Implementation scheduling software: part 3.

Timewax will talk about the choices you need to make to implement your scheduling software successfully. Part 3: Implementing scheduling software, process or system-driven implementation.

The last decision you have to make is choosing how you align the software and the organization (the processes) with each other. This need to align often shows itself as a strong ambition to improve the processes. It is often countered by the pressure of delivering something on the short term.

There are two extremes: a process-driven implementation and a system-driven implementation.


Figure 1: Process versus System driven implementation


Process-driven implementation

The basis for any process-driven approach is the focus on optimal processes. It’s also known as the ‘Green field’ method, and its aim is improving processes. Before implementing the scheduling software, you want to look at your processes and redesign them where needed.

The benefit of this approach is that it offers the best fit with the company strategy and the desired results. The downside of this approach is that it can cost a lot of time. You also run the risk that the chosen scheduling software will not match with the desired process flow. Therefore, redesigning processes needs to take place before you buy the software.


System-driven approach

A system-driven approach takes the functionality of the scheduling software as a basis for implementation. Where needed, you adapt processes to the software.
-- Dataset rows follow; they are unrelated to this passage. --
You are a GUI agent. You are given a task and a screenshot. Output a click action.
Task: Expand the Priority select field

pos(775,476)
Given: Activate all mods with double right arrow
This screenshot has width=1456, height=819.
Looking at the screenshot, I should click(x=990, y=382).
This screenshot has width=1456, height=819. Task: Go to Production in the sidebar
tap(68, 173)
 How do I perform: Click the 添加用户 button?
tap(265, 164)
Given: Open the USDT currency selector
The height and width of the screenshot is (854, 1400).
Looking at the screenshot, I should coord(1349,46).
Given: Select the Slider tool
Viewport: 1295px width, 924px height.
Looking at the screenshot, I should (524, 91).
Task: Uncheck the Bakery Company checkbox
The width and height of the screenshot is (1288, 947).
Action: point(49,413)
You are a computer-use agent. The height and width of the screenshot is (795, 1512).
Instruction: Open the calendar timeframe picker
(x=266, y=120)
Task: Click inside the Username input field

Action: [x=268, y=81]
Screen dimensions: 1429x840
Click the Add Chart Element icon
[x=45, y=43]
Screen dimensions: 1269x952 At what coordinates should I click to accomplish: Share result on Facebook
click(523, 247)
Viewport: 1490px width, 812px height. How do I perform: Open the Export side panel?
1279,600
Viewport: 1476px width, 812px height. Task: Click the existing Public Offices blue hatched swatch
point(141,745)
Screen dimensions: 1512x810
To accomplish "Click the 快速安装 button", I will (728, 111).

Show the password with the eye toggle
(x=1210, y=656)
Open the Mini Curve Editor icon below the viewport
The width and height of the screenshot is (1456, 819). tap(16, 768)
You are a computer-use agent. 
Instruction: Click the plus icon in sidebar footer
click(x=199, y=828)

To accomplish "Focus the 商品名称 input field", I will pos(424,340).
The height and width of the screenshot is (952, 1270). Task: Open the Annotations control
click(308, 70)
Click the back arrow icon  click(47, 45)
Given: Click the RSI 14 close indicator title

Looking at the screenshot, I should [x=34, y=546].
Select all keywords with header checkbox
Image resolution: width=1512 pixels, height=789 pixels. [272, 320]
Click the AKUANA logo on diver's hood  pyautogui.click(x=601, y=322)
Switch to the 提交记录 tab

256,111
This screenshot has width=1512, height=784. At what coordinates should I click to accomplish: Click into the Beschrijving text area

The benefit of this approach is that you can quickly start using the software. The downside is that you don’t solve existing problems in the process. This method allows you to pick the “low-hanging fruit”, and only provide some “quick wins”. The fruit which is harder to pick will stay out of reach.


Integral approach

An integral approach is the best approach. This method allows you to take both process improvement as well as the opportunities given by the software, into consideration. An integral approach rarely places an equal amount of weight on both aspects. It’s still essential to decide where the focus will lie. To use this image as an example: Do you focus on moving via the top or the bottom?

Do you have the budget and time to execute process improvements? Then that’s where you should focus. Are you under a lot of pressure to come up with results? That means you should focus on the system-driven aspect.



Many critical success factors will decide whether scheduling software is going to be implemented and used successfully. Some elements are the availability of employees, support, tight resource planning, training, etc. We haven’t discussed these topics. We only looked at the three fundamental choices that precede these topics.

Opting for either a central or localized approach has a significant influence on the amount of support you’ll get. The project phasing will determine whether resource management will be harder or easier. Opting for either a process or system-driven approach will affect the amount of training that employees will need.

Consider these fundamental choices carefully before starting an implementation. These choices will influence the way the implementation will play out.